What you did was an act of kindness that will remain with you for the rest of your life. Thank you for that.

1. What do I feed him? Is what I have provided ok as a temporary measure?

*Try and buy a bag of wild bird seed. These birds are seed eaters and for the length of time you have him, that will be sufficient.
I would bring him inside. There is nothing you can catch and if there is no cat at home, it's a lot safer. Also, he needs light to be able to see the food and water so keeping him in a dark box is not the best thing to do. I don't know how shallow the water container is but it can be a couple of inches deep without having to worry about that.
*

2. How long should I keep him?
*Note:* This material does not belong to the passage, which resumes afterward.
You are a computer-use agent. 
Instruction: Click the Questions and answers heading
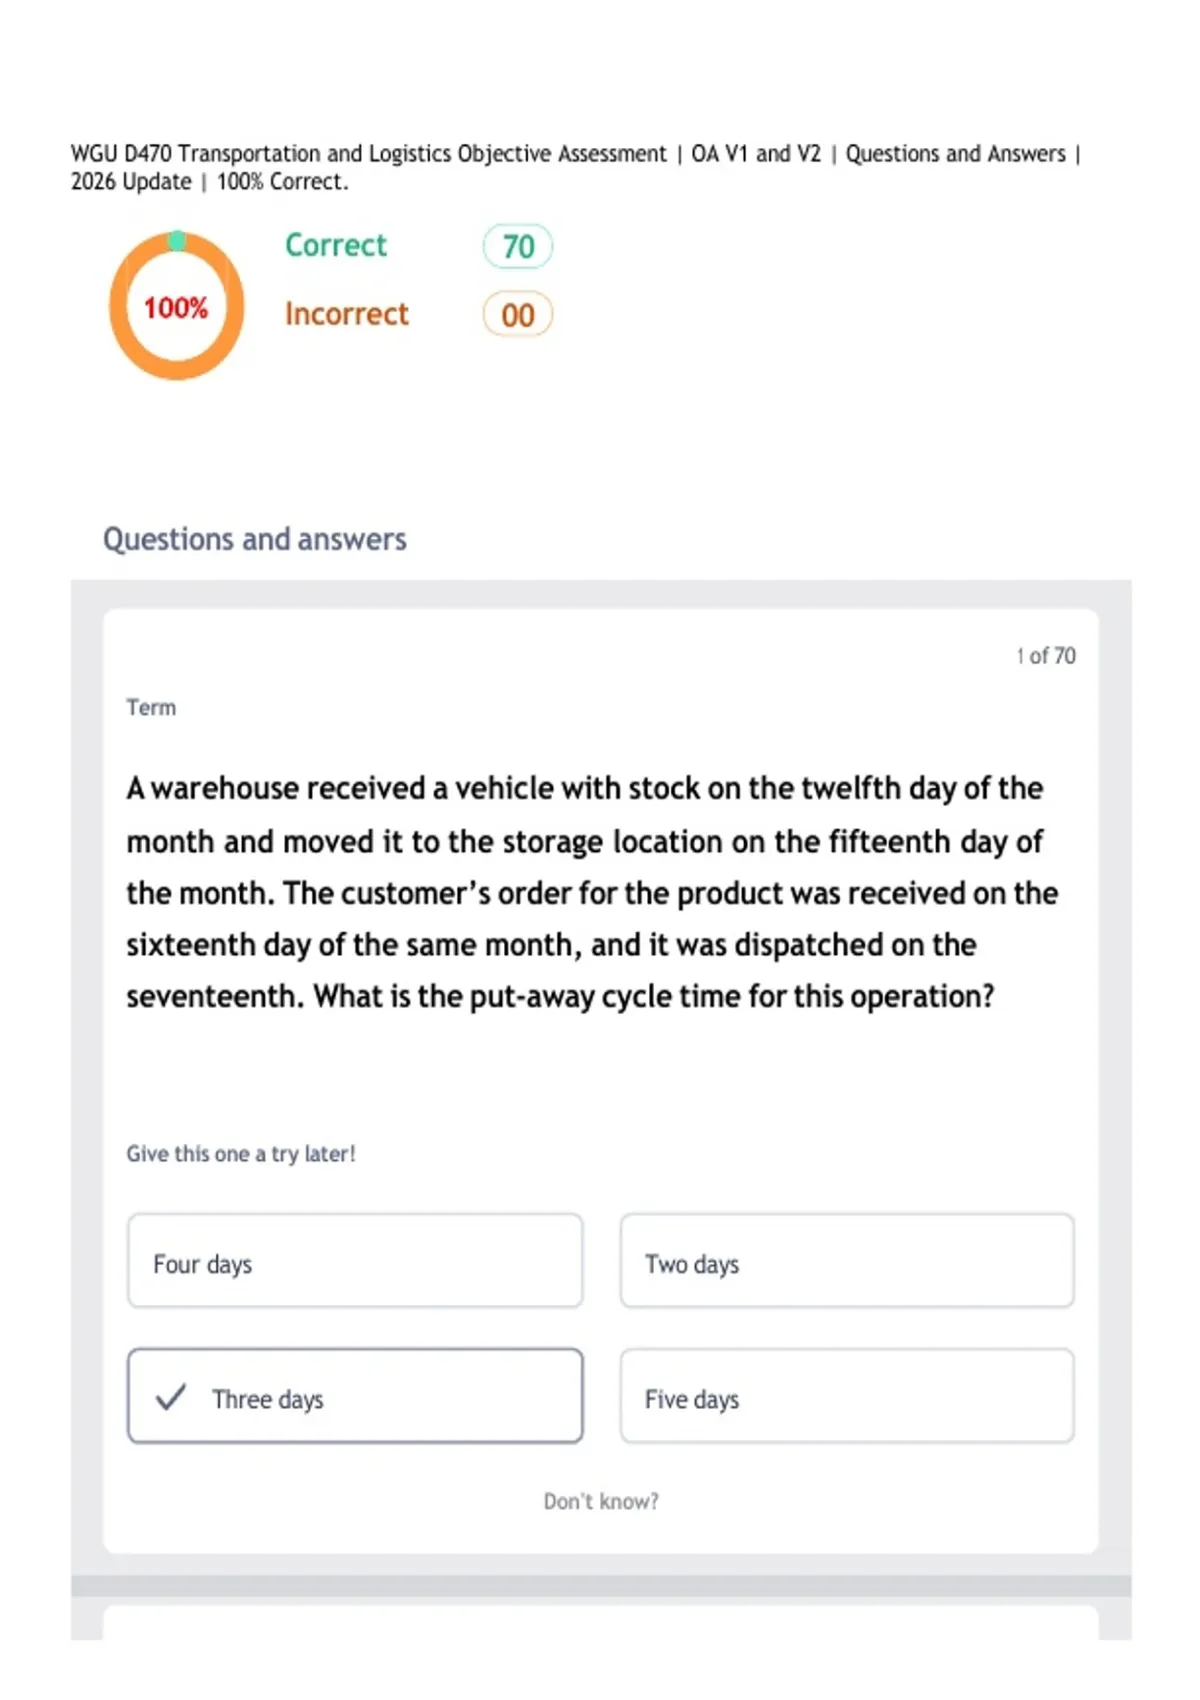coord(255,539)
Shall I wait until he can walk better, or is it best to keep him for as short a time as possible?

*It all depends on how he heals. The pain level usually goes down within 7 days but there are exceptions. For instance, if a toe is in the process of dying, it will pain him as long as there are live nerves. Sometimes, it saves the bird a lot of pain and possible infection to take him over to a vet in order to have the offending toe(s) amputated properly. If the toe is dying, amputation substantially cuts the healing time down. Don't try to do it yourself or you're liable to wind up with bleeding that will be very difficult to stop.

One of the worst after affects of a string injury is that a toe or toes can curl from the damage to ligaments and tendons. It will remain that way unless the toes are splinted straight. If you have that situation, try to use a few layers of tape to keep them straight. If the rear toe is involved, you can tape the toe to the leg to straighten it out. If it doesn't work, amputation at the mid joint is needed because the pain of walking on it's toes would be equivalent of you're walking on cement on your knuckles. Also, the toe nail would eventually grow into the bottom of the foot causing infection and death so as you can see, this is not an easy problem to resolve. 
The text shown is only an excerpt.